Sull'ultima nota: sarebbe un po' come ridimensionare il giudizio su un buon libro perché una volta arrivati all'ultima pagina non stimola la voglia di rileggerlo da capo.
Il voto alla rigiocabilità ha il suo pieno senso per i giochi
giocattoli.
Una narrazione interattiva ha piuttosto un inizio, uno svolgimento e una fine. Necessario e sufficiente.
Certo, c'è chi ha la brillantezza e l'intelligenza di giocare con il medium e mescolare le carte (vedi i segreti di Inside o il peculiare New Game di Oxenfree, per dirne due), ma sono aggiunte non richieste.
Prendi Journey, per esempio: la sua forza emotiva si esprime tutta nella prima incosapevole cavalcata (e solo se condivisa: già perde se fatto da soli, come testimoniano i molti giudizi tiepidi di chi ha deciso di affrontarlo così).
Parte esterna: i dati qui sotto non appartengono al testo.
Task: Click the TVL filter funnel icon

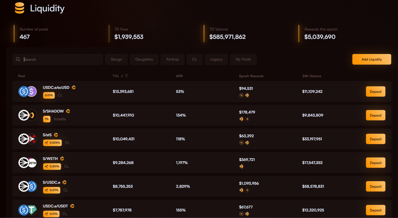Action: [126, 76]
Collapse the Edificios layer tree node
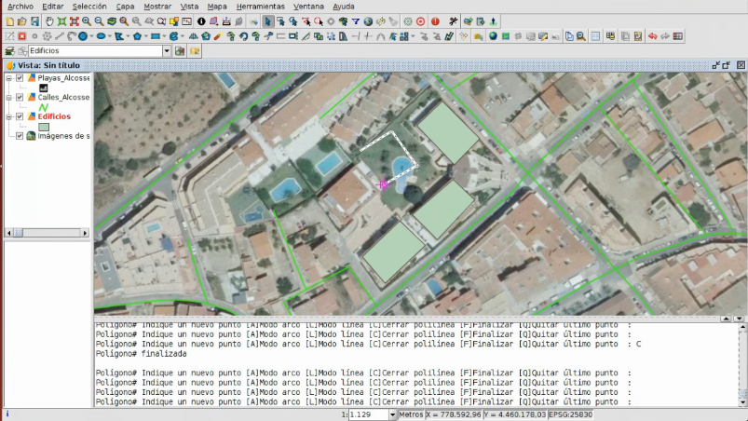This screenshot has width=748, height=421. coord(8,116)
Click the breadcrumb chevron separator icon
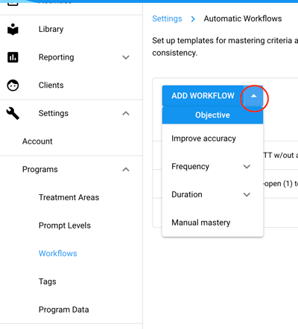 193,19
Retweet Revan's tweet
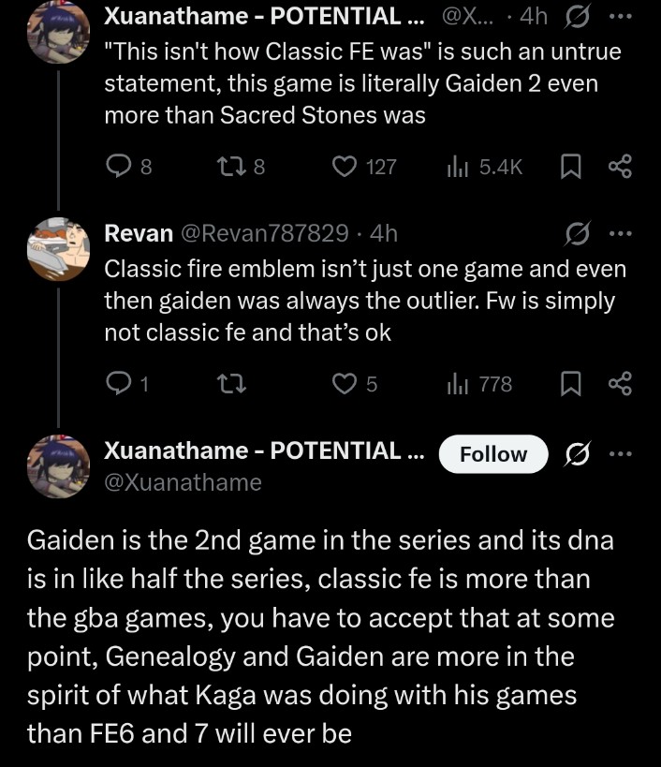The height and width of the screenshot is (767, 661). 232,384
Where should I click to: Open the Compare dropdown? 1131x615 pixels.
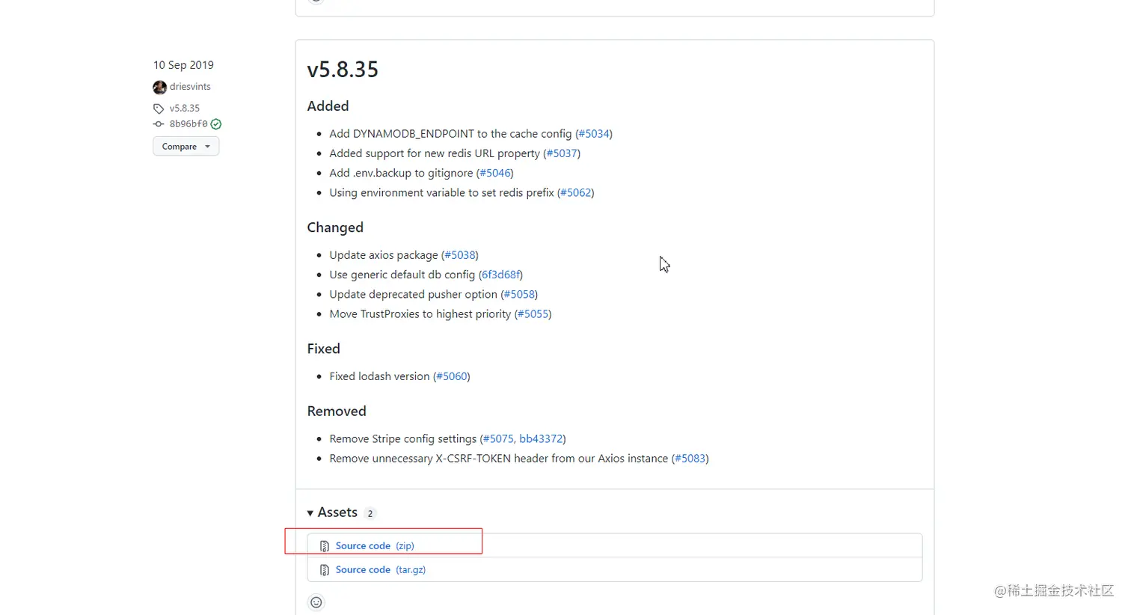[x=186, y=147]
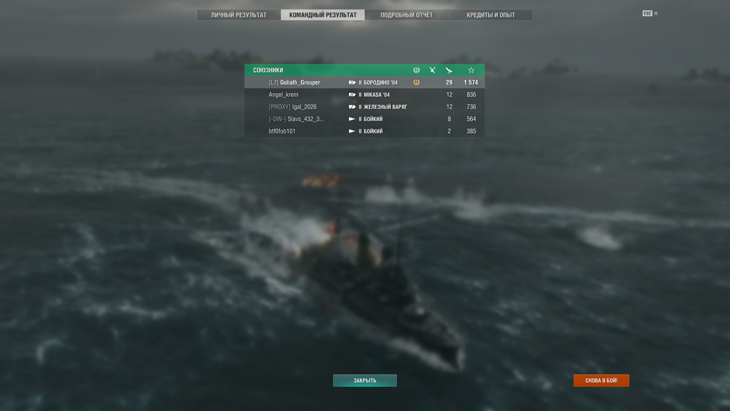Click the cruiser icon beside Железный Варяг

pos(352,107)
Rigiocato con consapevolezza, è ben poca cosa. Anche cercare i pochi segreti, puntando scentemente ad "evolvere" il personaggio, rischia di lasciare con un sapore amaro in bocca.
Questo però non toglie una briciola al capolavoro che è. Ci mette piuttosto di fronte alle nostre aspettative errate.
Io son passato dalle lacrime agli occhi della prima volta a una nera delusione della seconda. Ma ho dovuto mettere da parte il fastidio e biasimare solo me stesso. La mia bulimia, il desiderio di continuare a riempirmi la pancia con un cibo così delicato, che va piuttosto assaporato con parsimonia.